Moreover, the proposed multi-band spectral subtraction algorithm also has strong flexibility to adapt complicated speech environment for radar speech device users; this is because that the over-subtraction factor of each frequency band can be adaptively adjusted; thus the proposed algorithm is able to fit other different or complex speech environment. This makes it possible to obtain better speech quality via speech enhancement under some rigorous speech environment.

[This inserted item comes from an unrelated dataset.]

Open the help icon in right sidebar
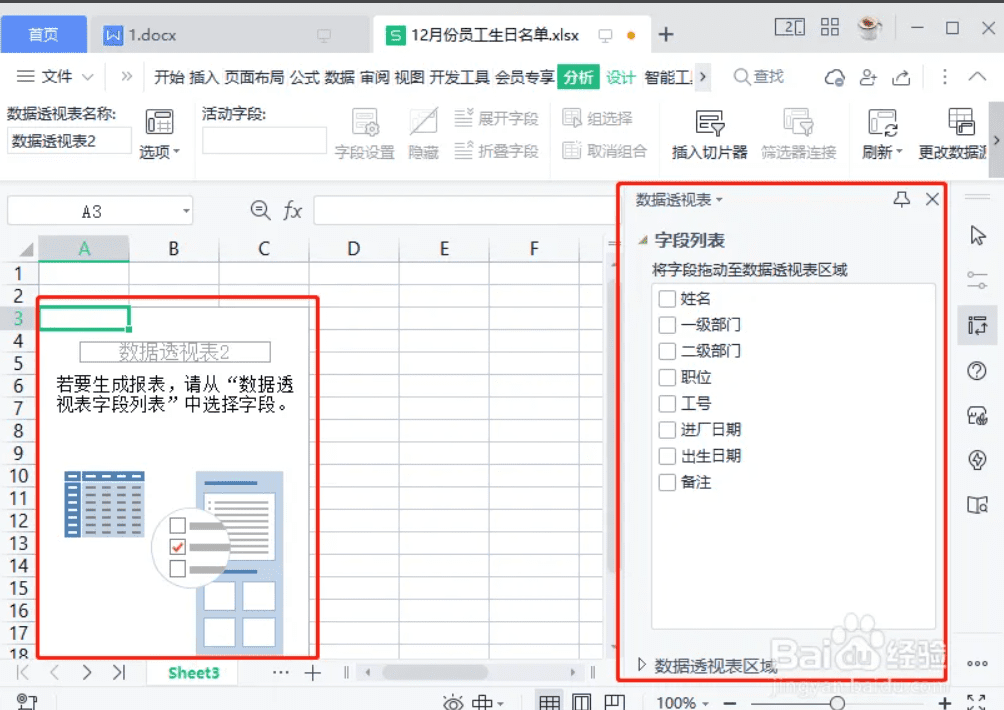This screenshot has height=710, width=1004. [977, 371]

The performance of the proposed algorithm depends strongly on an important factor: the noise estimation approach. Considering the varying features of the radar noises, this study utilizes the minimum-statistics noise estimate method because it has an ability to quick follow the abrupt changes in the noise spectrum. Recent related spectrum subtraction algorithms [13, 14], which were performed for the traditional microphone speech enhancement, utilized a traditional noise estimation approach: to average the noisy signal over nonspeech sections, this approach is quite simple, but the reliability of the speech pause detection severely deteriorates for weak speech components and low-input SNR. Therefore, in order to promote the performance of this nonlinear spectral subtraction method, it is quite important to select an appropriate noise estimation approach according to the noisy characters. In addition, when the total number of bands is one, the approach of multi-band spectral subtraction algorithm will reduce to the traditional power spectral subtraction approach.

4. Conclusions

In order to remove the colored electronic noise from the MMW radar speech, a nonlinear spectral subtraction method, multi-band spectral subtraction algorithm is investigated in this study to take into account the nonuniform effect of colored noise on the spectrum of radar speech. Both the objective (time-frequency distribution analysis) and subjective test (MOS) results suggest that the over-subtraction factor, which is otherwise set to a constant value, can significantly remove the colored noise, the musical noise, and improve the speech quality. Furthermore, the proposed algorithm has strong flexibility to adapt any complicated rigorous speech environment by adjusted over-subtraction factor of each Bark frequency band.

Acknowledgments

This work was supported by the National Natural Science Foundation of China (NSFC, no. 60571046), and the National postdoctoral Science Foundation of China (no. 20070411131). The authors also want to thank the participants from the E.N.T. Department, the Xi Jing Hospital, and the Fourth Military Medical University, for helping with data acquisition and analysis.